=== Section Start ===

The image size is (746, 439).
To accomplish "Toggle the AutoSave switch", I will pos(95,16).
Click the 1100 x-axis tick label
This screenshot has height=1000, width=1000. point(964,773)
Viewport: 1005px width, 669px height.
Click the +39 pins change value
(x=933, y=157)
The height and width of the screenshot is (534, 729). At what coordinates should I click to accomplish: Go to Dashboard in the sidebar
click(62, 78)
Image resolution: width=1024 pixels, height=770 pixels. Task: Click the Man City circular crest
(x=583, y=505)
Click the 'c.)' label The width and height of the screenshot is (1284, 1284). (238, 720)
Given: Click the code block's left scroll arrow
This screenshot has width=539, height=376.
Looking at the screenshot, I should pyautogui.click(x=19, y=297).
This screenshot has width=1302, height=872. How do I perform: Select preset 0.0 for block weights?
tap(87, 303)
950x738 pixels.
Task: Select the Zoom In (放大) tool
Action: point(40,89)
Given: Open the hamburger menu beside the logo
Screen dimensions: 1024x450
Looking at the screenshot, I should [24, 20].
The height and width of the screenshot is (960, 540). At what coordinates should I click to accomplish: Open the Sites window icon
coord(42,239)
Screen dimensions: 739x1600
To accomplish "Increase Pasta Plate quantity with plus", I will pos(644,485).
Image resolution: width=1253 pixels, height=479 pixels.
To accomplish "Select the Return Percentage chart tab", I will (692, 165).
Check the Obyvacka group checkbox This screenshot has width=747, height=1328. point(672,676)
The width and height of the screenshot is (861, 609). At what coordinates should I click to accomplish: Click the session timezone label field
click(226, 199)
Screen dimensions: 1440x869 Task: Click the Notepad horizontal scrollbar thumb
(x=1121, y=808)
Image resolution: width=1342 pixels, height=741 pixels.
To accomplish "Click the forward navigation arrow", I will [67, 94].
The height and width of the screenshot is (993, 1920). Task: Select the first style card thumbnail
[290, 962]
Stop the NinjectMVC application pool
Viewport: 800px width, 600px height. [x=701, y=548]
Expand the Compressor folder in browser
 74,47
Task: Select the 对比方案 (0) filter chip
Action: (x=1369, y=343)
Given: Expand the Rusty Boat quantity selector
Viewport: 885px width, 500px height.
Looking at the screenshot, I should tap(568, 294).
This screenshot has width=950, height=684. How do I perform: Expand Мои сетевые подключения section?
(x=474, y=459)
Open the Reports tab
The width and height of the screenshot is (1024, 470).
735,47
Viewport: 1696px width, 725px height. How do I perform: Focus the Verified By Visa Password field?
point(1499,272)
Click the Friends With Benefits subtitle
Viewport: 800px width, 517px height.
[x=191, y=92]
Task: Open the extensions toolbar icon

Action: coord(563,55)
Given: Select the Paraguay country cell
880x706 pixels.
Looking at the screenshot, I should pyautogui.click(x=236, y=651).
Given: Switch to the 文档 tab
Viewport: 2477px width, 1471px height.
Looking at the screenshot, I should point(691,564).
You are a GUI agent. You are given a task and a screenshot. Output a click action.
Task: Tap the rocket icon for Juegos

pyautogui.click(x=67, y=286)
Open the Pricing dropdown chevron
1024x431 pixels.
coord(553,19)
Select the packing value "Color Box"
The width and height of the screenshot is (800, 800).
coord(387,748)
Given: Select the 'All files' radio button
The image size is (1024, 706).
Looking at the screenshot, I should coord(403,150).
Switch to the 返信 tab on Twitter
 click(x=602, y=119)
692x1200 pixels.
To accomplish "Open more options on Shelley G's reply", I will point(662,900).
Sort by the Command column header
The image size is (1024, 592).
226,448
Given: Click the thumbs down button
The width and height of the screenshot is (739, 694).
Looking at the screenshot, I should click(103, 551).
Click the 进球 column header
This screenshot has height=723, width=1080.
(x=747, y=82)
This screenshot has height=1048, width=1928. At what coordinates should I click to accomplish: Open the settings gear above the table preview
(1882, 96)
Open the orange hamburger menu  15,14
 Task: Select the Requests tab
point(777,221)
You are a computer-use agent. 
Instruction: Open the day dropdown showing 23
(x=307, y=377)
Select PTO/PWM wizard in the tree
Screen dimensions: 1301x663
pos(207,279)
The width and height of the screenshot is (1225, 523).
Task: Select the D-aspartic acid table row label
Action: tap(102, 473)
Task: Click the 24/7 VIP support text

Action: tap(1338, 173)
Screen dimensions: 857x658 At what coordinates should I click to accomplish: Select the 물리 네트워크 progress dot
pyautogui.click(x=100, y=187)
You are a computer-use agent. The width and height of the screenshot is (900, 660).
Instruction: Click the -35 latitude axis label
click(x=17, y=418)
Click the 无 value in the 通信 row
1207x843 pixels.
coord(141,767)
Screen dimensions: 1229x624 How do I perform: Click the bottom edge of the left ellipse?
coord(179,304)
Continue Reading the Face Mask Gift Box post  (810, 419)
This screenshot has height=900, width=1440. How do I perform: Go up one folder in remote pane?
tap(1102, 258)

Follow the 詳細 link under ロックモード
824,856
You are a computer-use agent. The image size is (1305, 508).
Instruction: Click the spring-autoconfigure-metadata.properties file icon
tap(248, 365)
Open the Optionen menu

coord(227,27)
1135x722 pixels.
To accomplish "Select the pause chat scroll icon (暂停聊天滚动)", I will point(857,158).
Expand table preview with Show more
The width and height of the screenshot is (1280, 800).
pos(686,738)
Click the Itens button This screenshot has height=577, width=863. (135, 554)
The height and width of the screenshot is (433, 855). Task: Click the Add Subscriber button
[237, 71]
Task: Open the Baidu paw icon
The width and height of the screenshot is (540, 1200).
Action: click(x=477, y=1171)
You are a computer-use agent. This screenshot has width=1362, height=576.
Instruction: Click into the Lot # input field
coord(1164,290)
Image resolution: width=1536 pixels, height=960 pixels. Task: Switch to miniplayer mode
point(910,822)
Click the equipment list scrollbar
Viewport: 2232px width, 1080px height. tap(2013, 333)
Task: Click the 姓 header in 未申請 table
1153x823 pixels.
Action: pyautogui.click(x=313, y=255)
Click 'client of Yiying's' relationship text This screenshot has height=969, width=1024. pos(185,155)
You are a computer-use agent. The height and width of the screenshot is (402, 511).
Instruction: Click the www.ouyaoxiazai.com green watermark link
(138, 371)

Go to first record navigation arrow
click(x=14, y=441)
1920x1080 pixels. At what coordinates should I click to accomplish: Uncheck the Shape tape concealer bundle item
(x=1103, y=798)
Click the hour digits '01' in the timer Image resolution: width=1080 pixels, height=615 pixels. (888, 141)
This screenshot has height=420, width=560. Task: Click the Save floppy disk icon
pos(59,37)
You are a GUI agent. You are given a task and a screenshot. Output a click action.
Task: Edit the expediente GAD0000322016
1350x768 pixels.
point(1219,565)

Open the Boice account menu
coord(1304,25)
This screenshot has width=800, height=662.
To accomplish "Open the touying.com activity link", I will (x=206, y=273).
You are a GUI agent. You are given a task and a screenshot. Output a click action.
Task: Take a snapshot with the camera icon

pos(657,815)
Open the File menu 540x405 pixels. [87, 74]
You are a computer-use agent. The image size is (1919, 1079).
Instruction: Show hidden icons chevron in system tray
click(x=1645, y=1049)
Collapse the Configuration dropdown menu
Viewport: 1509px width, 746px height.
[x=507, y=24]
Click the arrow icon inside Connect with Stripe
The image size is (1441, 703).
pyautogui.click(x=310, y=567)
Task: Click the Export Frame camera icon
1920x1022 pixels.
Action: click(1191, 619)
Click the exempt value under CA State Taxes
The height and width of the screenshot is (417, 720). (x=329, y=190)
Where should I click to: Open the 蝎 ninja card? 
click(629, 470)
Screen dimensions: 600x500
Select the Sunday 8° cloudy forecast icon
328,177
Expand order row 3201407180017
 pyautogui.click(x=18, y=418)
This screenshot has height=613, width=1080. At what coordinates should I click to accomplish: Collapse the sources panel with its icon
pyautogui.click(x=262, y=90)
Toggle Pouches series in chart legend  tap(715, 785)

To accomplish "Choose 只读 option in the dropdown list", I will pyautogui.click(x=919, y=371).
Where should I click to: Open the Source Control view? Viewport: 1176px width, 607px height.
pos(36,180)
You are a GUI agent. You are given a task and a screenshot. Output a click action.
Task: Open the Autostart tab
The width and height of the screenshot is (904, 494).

=== Section End ===

### Exercise directions
Which lines in the data above hold the word "quantity"? Return each of them.

### Task answer
To accomplish "Increase Pasta Plate quantity with plus", I will pos(644,485).
Given: Expand the Rusty Boat quantity selector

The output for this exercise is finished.